[Opening MATERIAL SUPPLIED section]
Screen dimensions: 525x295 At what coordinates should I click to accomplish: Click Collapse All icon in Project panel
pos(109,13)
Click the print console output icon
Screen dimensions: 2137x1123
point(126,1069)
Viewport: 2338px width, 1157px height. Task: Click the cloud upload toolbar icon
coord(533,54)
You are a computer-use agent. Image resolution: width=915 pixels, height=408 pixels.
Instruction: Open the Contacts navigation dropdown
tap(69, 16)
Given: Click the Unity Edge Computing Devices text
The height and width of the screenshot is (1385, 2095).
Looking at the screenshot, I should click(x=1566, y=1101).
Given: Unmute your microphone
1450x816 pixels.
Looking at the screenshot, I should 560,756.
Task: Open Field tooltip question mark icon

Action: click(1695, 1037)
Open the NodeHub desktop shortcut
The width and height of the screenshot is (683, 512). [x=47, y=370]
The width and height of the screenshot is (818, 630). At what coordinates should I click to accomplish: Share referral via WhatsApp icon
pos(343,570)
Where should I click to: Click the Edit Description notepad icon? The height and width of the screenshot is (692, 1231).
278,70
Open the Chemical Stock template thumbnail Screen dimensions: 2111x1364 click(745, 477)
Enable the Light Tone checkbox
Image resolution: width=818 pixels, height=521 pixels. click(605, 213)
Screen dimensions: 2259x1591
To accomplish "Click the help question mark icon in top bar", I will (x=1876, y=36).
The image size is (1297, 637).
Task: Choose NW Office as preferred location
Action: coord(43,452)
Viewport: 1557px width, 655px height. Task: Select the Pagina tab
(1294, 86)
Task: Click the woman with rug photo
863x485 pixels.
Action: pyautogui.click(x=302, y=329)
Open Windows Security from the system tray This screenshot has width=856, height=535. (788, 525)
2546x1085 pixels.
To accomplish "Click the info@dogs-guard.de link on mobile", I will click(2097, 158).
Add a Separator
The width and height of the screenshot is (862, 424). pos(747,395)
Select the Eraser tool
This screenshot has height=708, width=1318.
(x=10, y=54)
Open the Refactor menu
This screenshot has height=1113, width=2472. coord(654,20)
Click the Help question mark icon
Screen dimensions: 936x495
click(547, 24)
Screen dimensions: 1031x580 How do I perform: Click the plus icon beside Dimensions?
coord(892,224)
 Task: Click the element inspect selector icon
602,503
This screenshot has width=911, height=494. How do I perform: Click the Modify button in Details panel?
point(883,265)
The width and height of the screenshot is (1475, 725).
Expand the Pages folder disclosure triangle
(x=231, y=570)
[Closing MATERIAL SUPPLIED section]
-- TASK INSTRUCTIONS --
Output each entry once again, exactly as shown above.

-- TASK RESPONSE --
Screen dimensions: 525x295 At what coordinates should I click to accomplish: Click Collapse All icon in Project panel
pos(109,13)
Click the print console output icon
Screen dimensions: 2137x1123
point(126,1069)
Viewport: 2338px width, 1157px height. Task: Click the cloud upload toolbar icon
coord(533,54)
You are a computer-use agent. Image resolution: width=915 pixels, height=408 pixels.
Instruction: Open the Contacts navigation dropdown
tap(69, 16)
Given: Click the Unity Edge Computing Devices text
The height and width of the screenshot is (1385, 2095).
Looking at the screenshot, I should click(x=1566, y=1101).
Given: Unmute your microphone
1450x816 pixels.
Looking at the screenshot, I should 560,756.
Task: Open Field tooltip question mark icon

Action: click(1695, 1037)
Open the NodeHub desktop shortcut
The width and height of the screenshot is (683, 512). [x=47, y=370]
The width and height of the screenshot is (818, 630). At what coordinates should I click to accomplish: Share referral via WhatsApp icon
pos(343,570)
Where should I click to: Click the Edit Description notepad icon? The height and width of the screenshot is (692, 1231).
278,70
Open the Chemical Stock template thumbnail Screen dimensions: 2111x1364 click(745, 477)
Enable the Light Tone checkbox
Image resolution: width=818 pixels, height=521 pixels. click(605, 213)
Screen dimensions: 2259x1591
To accomplish "Click the help question mark icon in top bar", I will (x=1876, y=36).
The image size is (1297, 637).
Task: Choose NW Office as preferred location
Action: coord(43,452)
Viewport: 1557px width, 655px height. Task: Select the Pagina tab
(1294, 86)
Task: Click the woman with rug photo
863x485 pixels.
Action: pyautogui.click(x=302, y=329)
Open Windows Security from the system tray This screenshot has width=856, height=535. (788, 525)
2546x1085 pixels.
To accomplish "Click the info@dogs-guard.de link on mobile", I will click(2097, 158).
Add a Separator
The width and height of the screenshot is (862, 424). pos(747,395)
Select the Eraser tool
This screenshot has height=708, width=1318.
(x=10, y=54)
Open the Refactor menu
This screenshot has height=1113, width=2472. coord(654,20)
Click the Help question mark icon
Screen dimensions: 936x495
click(547, 24)
Screen dimensions: 1031x580 How do I perform: Click the plus icon beside Dimensions?
coord(892,224)
 Task: Click the element inspect selector icon
602,503
This screenshot has width=911, height=494. How do I perform: Click the Modify button in Details panel?
point(883,265)
The width and height of the screenshot is (1475, 725).
Expand the Pages folder disclosure triangle
(x=231, y=570)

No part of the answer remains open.